Reproduce the lines of the records from the line that contains "Image resolution: width=1919" up to and including the line that contains "This screenshot has width=2000, height=1660.", with every character unchanged.

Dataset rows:
▬▬▬▬▬▬

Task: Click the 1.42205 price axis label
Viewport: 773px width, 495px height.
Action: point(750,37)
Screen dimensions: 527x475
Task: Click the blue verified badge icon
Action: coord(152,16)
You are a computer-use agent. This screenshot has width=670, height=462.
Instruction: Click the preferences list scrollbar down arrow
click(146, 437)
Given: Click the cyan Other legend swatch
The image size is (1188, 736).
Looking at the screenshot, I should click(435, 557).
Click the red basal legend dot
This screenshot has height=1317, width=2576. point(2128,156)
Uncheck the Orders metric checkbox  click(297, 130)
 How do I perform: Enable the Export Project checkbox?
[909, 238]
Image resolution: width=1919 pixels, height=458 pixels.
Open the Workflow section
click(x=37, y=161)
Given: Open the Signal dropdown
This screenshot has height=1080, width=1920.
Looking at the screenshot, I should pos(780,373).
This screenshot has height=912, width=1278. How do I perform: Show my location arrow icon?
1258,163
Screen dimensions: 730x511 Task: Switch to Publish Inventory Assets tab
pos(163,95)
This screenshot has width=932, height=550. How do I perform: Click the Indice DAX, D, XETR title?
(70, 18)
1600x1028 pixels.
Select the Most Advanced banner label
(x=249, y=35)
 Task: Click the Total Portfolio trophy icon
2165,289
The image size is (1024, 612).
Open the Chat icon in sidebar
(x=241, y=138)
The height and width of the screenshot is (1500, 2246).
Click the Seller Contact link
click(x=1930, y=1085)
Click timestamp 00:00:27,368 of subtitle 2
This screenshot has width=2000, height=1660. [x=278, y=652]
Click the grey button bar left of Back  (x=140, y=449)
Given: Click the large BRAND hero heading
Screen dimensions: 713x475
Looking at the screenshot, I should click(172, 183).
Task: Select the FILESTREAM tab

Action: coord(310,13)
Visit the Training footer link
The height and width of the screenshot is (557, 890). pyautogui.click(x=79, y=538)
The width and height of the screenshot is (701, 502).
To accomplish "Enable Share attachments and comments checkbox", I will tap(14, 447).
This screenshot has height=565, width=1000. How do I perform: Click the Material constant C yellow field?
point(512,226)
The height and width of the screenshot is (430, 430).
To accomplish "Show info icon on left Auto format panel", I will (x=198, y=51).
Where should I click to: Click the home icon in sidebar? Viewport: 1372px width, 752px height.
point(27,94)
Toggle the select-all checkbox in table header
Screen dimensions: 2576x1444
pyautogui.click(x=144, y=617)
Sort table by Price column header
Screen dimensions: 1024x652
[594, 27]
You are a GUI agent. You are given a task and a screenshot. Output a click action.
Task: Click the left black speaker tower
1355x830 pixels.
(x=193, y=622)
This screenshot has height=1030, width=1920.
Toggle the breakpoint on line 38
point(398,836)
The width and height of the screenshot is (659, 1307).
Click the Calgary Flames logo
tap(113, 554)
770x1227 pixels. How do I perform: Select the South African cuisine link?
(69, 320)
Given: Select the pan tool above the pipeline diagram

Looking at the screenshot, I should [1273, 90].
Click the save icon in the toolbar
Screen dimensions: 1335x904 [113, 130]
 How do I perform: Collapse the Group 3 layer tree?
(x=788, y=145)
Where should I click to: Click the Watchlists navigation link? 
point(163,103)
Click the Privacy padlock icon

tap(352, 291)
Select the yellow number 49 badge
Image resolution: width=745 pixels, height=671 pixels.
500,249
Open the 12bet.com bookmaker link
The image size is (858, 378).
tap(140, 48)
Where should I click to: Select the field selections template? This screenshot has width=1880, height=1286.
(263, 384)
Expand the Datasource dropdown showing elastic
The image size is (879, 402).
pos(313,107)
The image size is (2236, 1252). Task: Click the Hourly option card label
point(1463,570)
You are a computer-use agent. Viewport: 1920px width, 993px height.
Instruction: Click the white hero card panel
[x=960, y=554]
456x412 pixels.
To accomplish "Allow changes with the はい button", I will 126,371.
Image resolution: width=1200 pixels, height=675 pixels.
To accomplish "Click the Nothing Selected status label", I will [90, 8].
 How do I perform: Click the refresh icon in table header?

▬▬▬▬▬▬

_Result of this task_:
Image resolution: width=1919 pixels, height=458 pixels.
Open the Workflow section
click(x=37, y=161)
Given: Open the Signal dropdown
This screenshot has height=1080, width=1920.
Looking at the screenshot, I should pos(780,373).
This screenshot has height=912, width=1278. How do I perform: Show my location arrow icon?
1258,163
Screen dimensions: 730x511 Task: Switch to Publish Inventory Assets tab
pos(163,95)
This screenshot has width=932, height=550. How do I perform: Click the Indice DAX, D, XETR title?
(70, 18)
1600x1028 pixels.
Select the Most Advanced banner label
(x=249, y=35)
 Task: Click the Total Portfolio trophy icon
2165,289
The image size is (1024, 612).
Open the Chat icon in sidebar
(x=241, y=138)
The height and width of the screenshot is (1500, 2246).
Click the Seller Contact link
click(x=1930, y=1085)
Click timestamp 00:00:27,368 of subtitle 2
This screenshot has width=2000, height=1660. [x=278, y=652]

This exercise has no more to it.